OWASP Encoder.cfc - A Java Encoder Proxy For ColdFusion
NOTE: ColdFusion 10+ has native support for several encoding methods that are built on top of the OWASP libraries. encodeForHTML() for example. The following post was mostly a fun exploration of dynamic programming.
The Open Web Application Security Project (OWASP) maintains a project called the Java Encoder. The Java Encoder is a high-performance encoder class that encodes String values for "safe use" in different contexts. In a Java project, this encoder is dead-simple to use. However, in a ColdFusion project, care has to be taken when invoking the methods since the method signatures all require the use of javaCast() in order to ensure java.lang.String inputs.

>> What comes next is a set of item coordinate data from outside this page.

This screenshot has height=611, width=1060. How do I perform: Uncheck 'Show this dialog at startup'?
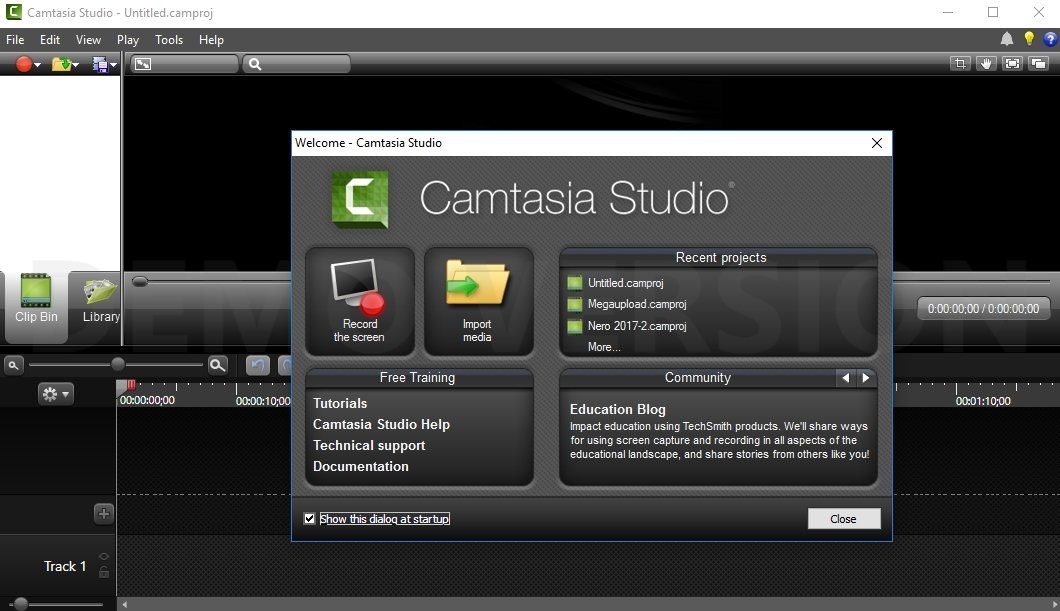[x=310, y=518]
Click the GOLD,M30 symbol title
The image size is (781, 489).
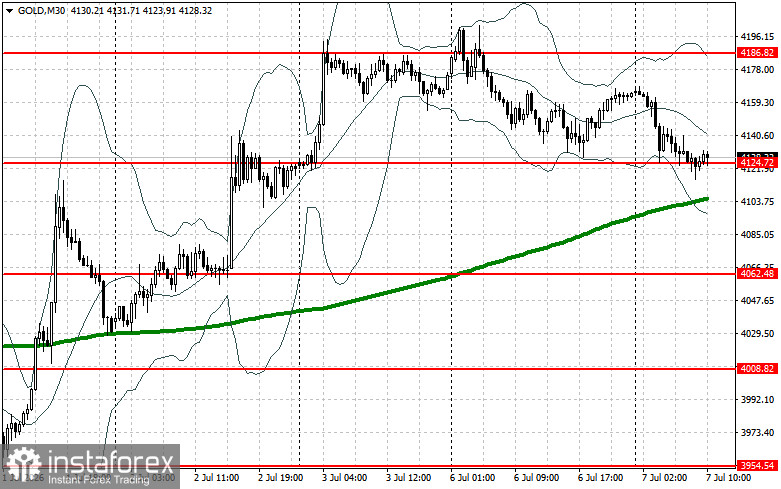41,10
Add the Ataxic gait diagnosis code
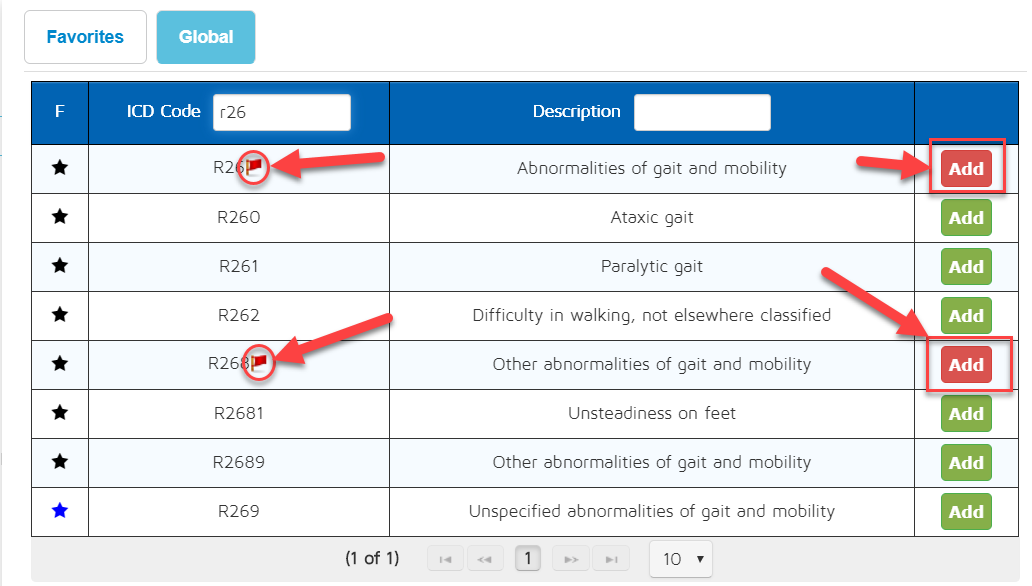1032x586 pixels. (965, 217)
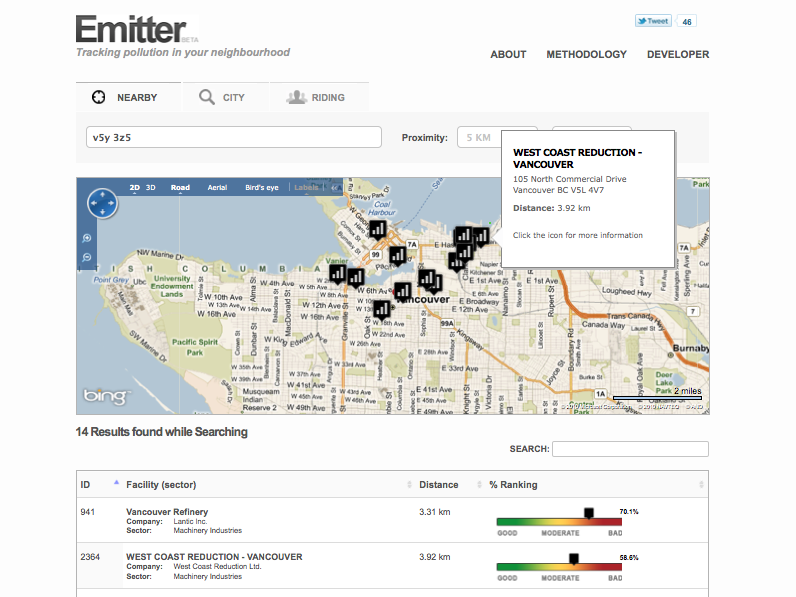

My OWASP Encoder.cfc project is a light-weight ColdFusion component wrapper for the Java Encoder class that takes care of all of the javaCast() invocation for you. The Encoder.cfc implements all of the same top-level .forCONTEXT() methods. These methods can accept any "simple value" (number, string, date, boolean, etc.), and will javaCast() the input to a String internally, invoke the proxied method, and return the result.
Project: See the OWASP Encoder.cfc on my GitHub account.
To see this in action, let's instantiate the proxy and run a "problematic" string value through each encoding method:
<cfscript>
// Create an instance of our light-weight encode wrapper component, giving
// it the instance of the OWASP Encode class to proxy.
encoder = new lib.Encoder( createObject( "java", "org.owasp.encoder.Encode" ) );
// Setup the input that we are going to test.
input = "You & me are ""cool"" <Truth />!";
// Try running the above input through each encoder method.
arrayEach(
[
"forCDATA",
"forCssString",
"forCssUrl",
"forHtml",
"forHtmlAttribute",
"forHtmlContent",
"forHtmlUnquotedAttribute",
"forJava",
"forJavaScript",
"forJavaScriptAttribute",
"forJavaScriptBlock",
"forJavaScriptSource",
"forUri",
"forUriComponent",
"forXml",
"forXmlAttribute",
"forXmlComment",
"forXmlContent"
],
function( required string methodName ) {
// Run the value through the OWASP encoder (wrapper).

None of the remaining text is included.